• **Work order**
Below is a listing. Write out exactly its lines between the one holding "This screenshot has height=428, width=760." and the one holding "1200x660 pixels.", inclusive.

Material supplied Block Start

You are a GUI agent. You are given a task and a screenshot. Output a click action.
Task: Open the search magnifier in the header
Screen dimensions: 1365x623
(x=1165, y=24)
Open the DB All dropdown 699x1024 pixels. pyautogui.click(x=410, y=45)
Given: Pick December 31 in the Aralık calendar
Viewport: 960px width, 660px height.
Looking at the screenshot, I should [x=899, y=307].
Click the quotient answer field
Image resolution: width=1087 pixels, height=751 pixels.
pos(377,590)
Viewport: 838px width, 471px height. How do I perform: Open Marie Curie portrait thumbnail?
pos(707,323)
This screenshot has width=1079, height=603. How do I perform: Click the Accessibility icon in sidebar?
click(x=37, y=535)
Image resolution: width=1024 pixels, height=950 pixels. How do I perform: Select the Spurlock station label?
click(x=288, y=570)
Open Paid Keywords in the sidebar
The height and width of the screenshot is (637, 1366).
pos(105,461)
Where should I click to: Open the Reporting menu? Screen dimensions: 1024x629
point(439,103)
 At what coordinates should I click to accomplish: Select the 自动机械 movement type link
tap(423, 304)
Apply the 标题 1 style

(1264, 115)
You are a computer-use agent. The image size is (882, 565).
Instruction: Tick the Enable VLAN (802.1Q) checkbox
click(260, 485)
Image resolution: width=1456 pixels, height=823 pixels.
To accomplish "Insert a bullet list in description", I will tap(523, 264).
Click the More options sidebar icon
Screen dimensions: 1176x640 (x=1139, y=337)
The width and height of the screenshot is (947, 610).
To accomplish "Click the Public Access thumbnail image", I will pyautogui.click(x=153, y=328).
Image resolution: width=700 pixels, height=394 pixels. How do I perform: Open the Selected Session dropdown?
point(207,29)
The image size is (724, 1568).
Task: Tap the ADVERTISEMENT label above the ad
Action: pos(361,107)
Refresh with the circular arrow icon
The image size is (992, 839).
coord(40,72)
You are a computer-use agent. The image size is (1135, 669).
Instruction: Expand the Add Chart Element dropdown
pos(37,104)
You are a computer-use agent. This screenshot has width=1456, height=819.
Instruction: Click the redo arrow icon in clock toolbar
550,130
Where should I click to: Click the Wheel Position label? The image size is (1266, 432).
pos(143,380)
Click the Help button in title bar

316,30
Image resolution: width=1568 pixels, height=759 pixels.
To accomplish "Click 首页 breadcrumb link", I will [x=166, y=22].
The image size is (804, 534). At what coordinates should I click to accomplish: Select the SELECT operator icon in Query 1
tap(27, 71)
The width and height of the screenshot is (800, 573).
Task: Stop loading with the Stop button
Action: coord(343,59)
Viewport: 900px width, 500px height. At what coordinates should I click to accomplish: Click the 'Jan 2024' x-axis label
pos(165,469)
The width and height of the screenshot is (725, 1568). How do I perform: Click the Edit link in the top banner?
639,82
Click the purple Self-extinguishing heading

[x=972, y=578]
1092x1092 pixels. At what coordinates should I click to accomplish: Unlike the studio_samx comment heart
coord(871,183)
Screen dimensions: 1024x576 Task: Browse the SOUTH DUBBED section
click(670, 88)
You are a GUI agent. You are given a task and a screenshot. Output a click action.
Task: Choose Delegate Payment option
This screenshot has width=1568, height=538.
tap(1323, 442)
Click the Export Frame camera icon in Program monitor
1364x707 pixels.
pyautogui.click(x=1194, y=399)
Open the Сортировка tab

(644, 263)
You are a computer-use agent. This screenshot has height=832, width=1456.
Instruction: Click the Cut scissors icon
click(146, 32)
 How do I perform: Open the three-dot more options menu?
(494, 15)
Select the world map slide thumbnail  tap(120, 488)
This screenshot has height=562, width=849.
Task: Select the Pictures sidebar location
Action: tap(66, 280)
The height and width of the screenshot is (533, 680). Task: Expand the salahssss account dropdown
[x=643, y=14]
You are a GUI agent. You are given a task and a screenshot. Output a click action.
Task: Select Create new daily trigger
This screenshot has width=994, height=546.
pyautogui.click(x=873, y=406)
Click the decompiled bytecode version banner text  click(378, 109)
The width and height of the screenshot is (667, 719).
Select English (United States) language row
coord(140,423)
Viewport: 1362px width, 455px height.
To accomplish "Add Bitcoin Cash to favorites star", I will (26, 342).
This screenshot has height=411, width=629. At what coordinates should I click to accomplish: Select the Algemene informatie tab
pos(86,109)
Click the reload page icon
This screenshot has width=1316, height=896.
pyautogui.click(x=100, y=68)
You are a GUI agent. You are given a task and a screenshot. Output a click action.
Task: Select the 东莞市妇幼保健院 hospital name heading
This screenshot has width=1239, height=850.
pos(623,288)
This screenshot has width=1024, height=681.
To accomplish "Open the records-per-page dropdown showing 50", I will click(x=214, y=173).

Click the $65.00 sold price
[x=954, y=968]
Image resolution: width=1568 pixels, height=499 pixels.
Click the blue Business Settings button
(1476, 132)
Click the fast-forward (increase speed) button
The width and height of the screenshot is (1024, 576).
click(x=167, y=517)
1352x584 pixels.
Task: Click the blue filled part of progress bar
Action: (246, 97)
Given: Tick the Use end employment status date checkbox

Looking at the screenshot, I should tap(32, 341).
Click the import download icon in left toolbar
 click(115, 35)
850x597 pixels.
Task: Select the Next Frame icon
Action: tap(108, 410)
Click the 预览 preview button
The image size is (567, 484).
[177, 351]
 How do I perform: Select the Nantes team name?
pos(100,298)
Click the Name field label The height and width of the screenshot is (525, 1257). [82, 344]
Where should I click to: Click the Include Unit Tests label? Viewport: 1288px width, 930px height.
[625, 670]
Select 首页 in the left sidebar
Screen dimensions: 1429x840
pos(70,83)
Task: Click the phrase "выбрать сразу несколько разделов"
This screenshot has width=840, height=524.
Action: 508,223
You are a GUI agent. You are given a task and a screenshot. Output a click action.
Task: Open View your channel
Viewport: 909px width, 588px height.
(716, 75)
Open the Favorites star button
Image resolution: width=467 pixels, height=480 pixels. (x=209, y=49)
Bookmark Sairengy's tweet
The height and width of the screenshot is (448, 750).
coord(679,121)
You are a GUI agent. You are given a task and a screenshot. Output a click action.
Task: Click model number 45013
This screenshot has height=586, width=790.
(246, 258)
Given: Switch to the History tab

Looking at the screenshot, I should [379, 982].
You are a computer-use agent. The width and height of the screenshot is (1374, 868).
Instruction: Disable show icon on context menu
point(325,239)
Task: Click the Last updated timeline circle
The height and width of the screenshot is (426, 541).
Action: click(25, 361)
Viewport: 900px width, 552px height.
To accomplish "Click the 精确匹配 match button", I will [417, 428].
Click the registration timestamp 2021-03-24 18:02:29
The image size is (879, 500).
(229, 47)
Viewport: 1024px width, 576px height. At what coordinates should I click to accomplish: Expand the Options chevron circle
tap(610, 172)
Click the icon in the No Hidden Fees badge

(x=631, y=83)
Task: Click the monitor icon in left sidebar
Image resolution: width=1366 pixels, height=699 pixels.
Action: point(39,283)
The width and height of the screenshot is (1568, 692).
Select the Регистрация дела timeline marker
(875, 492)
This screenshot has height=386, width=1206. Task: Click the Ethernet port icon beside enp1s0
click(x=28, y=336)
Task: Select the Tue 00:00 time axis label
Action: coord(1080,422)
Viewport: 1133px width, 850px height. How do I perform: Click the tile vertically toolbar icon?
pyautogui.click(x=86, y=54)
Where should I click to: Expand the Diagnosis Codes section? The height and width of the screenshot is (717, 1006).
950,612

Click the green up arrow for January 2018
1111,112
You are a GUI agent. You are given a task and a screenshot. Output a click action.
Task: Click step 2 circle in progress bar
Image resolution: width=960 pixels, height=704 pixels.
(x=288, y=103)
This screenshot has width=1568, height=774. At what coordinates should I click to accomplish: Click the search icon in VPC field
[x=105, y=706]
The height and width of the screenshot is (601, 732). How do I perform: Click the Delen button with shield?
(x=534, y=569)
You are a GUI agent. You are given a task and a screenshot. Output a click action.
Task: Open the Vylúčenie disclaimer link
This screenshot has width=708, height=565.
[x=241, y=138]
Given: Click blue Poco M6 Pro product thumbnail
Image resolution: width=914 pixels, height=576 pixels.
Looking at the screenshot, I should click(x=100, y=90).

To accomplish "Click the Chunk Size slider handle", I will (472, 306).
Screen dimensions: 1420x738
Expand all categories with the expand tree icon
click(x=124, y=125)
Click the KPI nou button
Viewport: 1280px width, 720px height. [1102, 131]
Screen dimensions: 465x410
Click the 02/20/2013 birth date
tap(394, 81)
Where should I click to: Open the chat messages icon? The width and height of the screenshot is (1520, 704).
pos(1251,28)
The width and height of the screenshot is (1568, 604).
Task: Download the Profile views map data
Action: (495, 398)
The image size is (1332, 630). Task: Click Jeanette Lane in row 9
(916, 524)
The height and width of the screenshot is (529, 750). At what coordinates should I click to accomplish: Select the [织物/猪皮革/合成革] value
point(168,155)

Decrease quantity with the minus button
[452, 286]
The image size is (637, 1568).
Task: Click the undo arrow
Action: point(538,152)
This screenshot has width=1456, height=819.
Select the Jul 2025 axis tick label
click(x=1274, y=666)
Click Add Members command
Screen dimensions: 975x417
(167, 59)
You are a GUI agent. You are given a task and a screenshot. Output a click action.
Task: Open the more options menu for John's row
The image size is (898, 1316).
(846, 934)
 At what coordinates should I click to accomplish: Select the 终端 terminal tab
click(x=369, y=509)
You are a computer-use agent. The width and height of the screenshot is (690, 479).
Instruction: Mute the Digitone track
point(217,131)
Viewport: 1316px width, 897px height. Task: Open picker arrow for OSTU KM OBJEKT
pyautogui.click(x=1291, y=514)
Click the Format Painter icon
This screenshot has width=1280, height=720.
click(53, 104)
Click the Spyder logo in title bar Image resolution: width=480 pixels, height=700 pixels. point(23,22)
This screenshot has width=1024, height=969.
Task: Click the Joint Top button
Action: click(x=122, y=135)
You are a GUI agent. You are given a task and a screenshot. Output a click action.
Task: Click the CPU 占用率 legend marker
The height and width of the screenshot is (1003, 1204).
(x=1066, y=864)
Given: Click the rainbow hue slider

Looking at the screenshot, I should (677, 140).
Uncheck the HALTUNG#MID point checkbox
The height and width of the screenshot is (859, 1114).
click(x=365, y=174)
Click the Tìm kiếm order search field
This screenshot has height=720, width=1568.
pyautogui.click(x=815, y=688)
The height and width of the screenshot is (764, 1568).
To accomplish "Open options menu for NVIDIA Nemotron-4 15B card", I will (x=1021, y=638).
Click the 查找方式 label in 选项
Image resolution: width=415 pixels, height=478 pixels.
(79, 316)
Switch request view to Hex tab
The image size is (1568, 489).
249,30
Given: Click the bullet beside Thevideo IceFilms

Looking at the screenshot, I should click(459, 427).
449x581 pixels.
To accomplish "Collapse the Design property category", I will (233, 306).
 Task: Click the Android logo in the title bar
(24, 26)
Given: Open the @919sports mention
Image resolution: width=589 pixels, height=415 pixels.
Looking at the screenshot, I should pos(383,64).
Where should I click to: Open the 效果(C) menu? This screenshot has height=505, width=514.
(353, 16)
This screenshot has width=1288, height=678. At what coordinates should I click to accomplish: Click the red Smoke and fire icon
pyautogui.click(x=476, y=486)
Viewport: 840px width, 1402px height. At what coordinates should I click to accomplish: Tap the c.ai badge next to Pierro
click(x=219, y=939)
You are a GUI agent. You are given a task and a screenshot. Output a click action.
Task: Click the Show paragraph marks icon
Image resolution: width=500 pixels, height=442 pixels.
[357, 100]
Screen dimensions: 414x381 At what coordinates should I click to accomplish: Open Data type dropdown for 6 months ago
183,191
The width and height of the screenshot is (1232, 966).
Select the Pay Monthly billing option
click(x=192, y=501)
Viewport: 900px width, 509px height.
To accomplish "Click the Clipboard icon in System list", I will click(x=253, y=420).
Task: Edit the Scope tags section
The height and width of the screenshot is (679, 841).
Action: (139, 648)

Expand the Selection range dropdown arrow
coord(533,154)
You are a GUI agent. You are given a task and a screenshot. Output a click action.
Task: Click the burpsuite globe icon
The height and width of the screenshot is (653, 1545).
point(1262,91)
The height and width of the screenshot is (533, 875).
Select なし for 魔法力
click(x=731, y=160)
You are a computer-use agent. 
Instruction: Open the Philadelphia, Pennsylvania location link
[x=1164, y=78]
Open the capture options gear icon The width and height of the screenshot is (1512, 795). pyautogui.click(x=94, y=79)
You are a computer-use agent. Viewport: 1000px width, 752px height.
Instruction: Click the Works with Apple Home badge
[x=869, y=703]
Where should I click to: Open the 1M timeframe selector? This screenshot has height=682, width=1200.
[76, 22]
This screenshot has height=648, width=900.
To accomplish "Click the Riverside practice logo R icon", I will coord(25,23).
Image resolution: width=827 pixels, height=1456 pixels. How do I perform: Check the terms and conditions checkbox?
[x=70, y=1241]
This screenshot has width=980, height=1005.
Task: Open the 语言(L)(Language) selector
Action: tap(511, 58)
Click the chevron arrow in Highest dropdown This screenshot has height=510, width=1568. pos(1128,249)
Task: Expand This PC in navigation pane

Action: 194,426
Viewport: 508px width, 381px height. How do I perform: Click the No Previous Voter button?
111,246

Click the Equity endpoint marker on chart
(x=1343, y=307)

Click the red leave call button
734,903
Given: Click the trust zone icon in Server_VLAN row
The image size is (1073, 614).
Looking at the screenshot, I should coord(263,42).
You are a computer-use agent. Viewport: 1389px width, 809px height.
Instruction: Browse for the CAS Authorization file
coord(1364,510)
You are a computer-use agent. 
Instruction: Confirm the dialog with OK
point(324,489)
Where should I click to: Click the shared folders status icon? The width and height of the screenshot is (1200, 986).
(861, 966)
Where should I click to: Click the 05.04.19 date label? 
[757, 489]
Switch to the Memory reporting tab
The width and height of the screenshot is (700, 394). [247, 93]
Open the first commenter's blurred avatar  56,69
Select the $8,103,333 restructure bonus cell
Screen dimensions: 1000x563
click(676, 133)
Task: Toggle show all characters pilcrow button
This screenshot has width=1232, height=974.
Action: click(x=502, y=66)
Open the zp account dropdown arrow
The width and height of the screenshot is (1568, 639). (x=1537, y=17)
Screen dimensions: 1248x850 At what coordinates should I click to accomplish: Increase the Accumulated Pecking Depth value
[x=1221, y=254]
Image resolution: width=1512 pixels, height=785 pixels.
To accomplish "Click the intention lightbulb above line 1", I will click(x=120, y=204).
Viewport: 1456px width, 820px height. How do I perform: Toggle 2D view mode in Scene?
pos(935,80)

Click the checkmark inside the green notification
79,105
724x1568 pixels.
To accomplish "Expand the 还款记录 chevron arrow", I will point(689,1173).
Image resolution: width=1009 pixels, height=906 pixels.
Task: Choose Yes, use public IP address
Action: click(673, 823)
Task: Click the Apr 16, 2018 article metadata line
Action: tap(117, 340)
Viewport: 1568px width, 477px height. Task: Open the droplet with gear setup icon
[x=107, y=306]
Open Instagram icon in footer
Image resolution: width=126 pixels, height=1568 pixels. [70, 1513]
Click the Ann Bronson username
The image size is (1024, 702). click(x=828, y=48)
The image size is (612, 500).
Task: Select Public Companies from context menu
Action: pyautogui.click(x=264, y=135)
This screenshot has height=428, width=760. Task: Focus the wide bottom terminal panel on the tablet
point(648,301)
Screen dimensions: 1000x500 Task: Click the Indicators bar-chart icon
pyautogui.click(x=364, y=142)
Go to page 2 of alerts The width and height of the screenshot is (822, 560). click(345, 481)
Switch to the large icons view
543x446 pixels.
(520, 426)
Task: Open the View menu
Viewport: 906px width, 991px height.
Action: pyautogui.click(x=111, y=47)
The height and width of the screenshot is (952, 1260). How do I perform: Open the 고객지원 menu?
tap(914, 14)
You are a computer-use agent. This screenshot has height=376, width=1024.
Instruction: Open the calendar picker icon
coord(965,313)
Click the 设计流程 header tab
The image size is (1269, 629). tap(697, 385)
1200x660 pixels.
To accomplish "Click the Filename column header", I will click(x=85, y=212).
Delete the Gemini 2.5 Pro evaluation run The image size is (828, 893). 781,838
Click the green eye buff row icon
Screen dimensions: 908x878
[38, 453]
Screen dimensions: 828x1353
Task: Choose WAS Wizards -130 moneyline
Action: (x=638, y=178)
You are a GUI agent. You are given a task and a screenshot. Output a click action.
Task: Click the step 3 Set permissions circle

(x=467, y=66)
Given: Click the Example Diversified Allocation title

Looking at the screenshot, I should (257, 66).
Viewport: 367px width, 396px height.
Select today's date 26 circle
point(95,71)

Material supplied Block End

• **The answer**
This screenshot has height=428, width=760. Task: Focus the wide bottom terminal panel on the tablet
point(648,301)
Screen dimensions: 1000x500 Task: Click the Indicators bar-chart icon
pyautogui.click(x=364, y=142)
Go to page 2 of alerts The width and height of the screenshot is (822, 560). click(345, 481)
Switch to the large icons view
543x446 pixels.
(520, 426)
Task: Open the View menu
Viewport: 906px width, 991px height.
Action: pyautogui.click(x=111, y=47)
The height and width of the screenshot is (952, 1260). How do I perform: Open the 고객지원 menu?
tap(914, 14)
You are a computer-use agent. This screenshot has height=376, width=1024.
Instruction: Open the calendar picker icon
coord(965,313)
Click the 设计流程 header tab
The image size is (1269, 629). tap(697, 385)
1200x660 pixels.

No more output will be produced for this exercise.